Task material:
┏━━

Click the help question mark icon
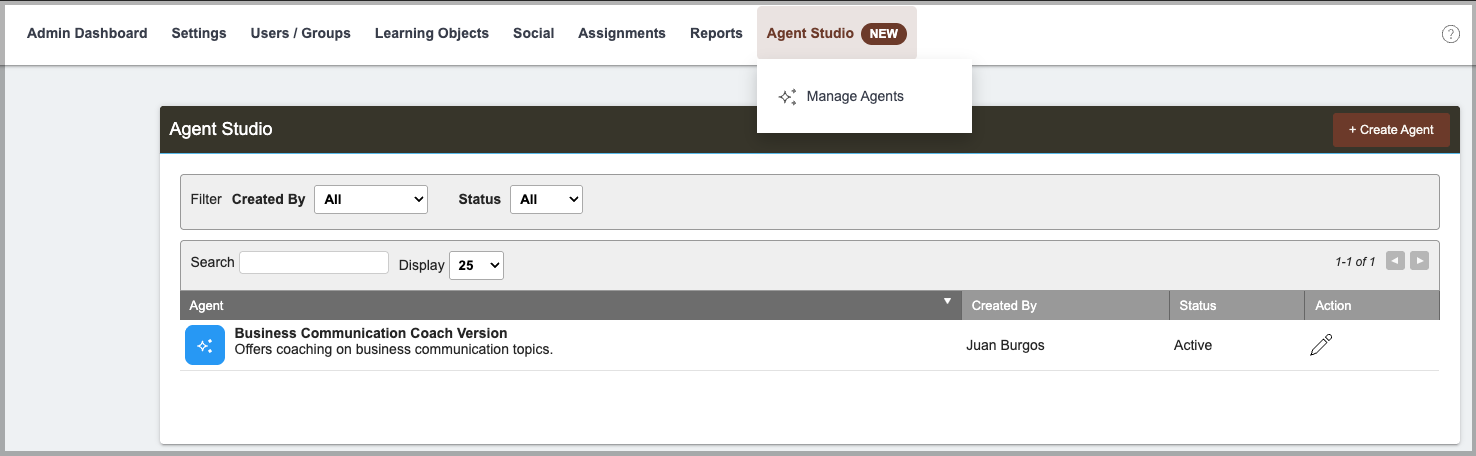 1450,34
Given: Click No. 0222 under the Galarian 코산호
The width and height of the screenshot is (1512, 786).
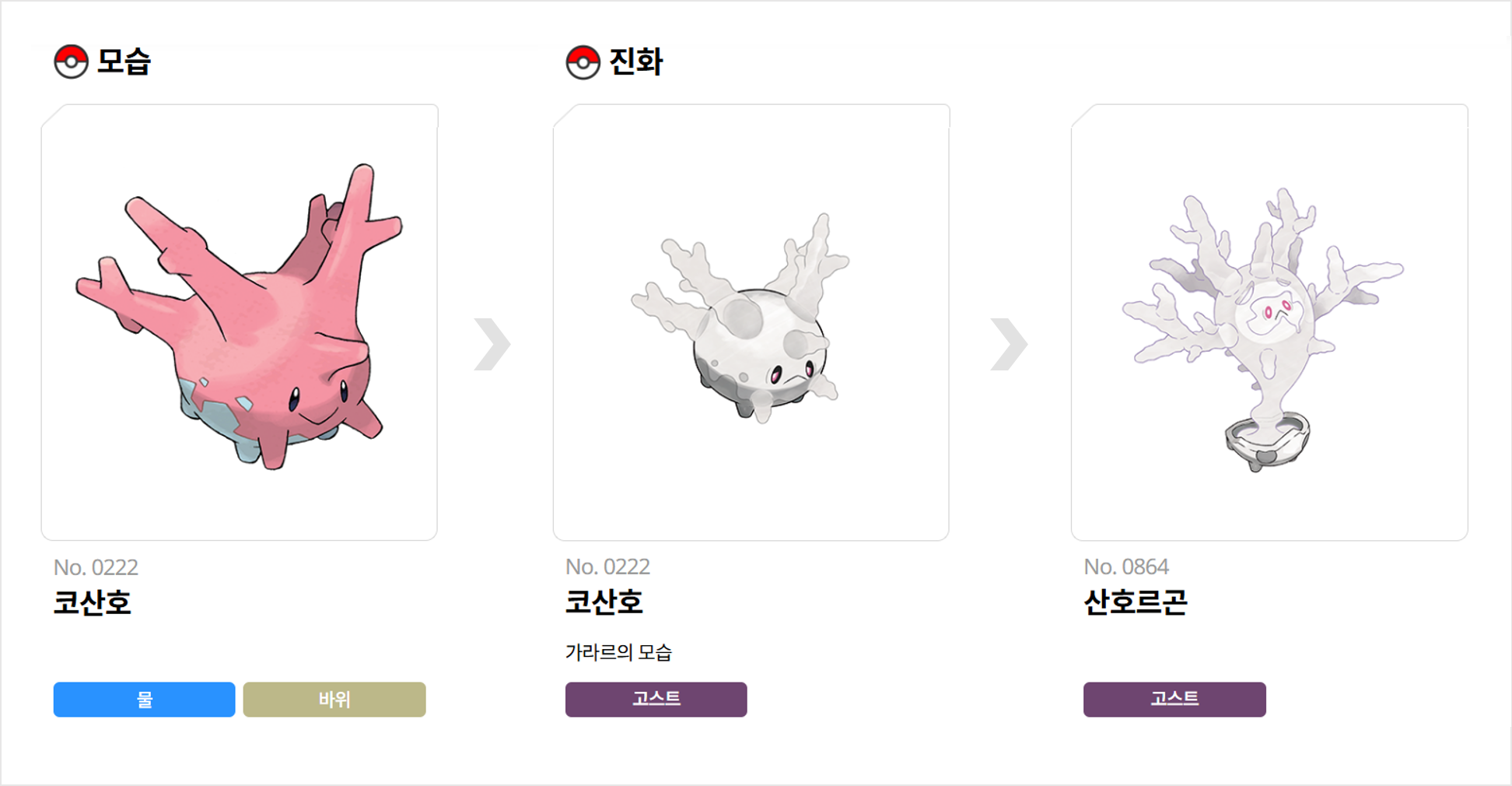Looking at the screenshot, I should point(607,567).
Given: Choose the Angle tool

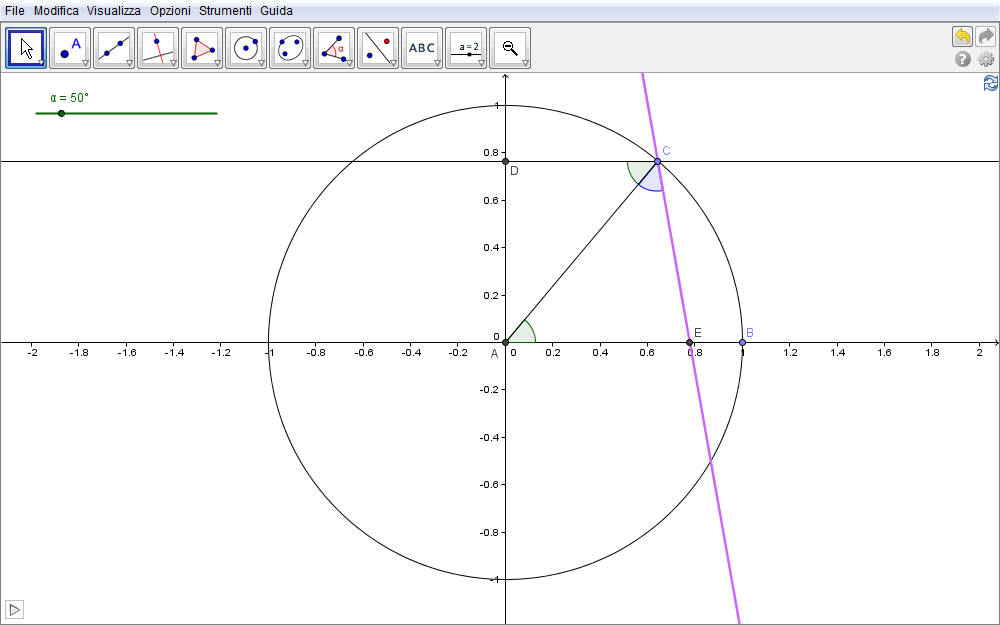Looking at the screenshot, I should tap(334, 48).
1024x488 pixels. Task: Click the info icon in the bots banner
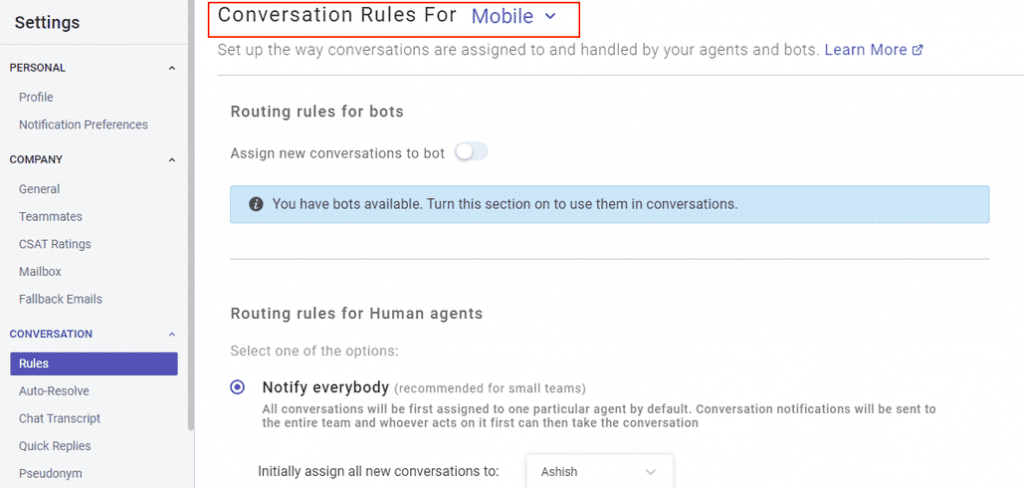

┗━━

Work instruction:
A verbatim copy of the records above, without pictures, is required.

Output of the task:
Click the help question mark icon
 1450,34
Given: Click No. 0222 under the Galarian 코산호
The width and height of the screenshot is (1512, 786).
Looking at the screenshot, I should point(607,567).
Given: Choose the Angle tool

Looking at the screenshot, I should tap(334, 48).
1024x488 pixels. Task: Click the info icon in the bots banner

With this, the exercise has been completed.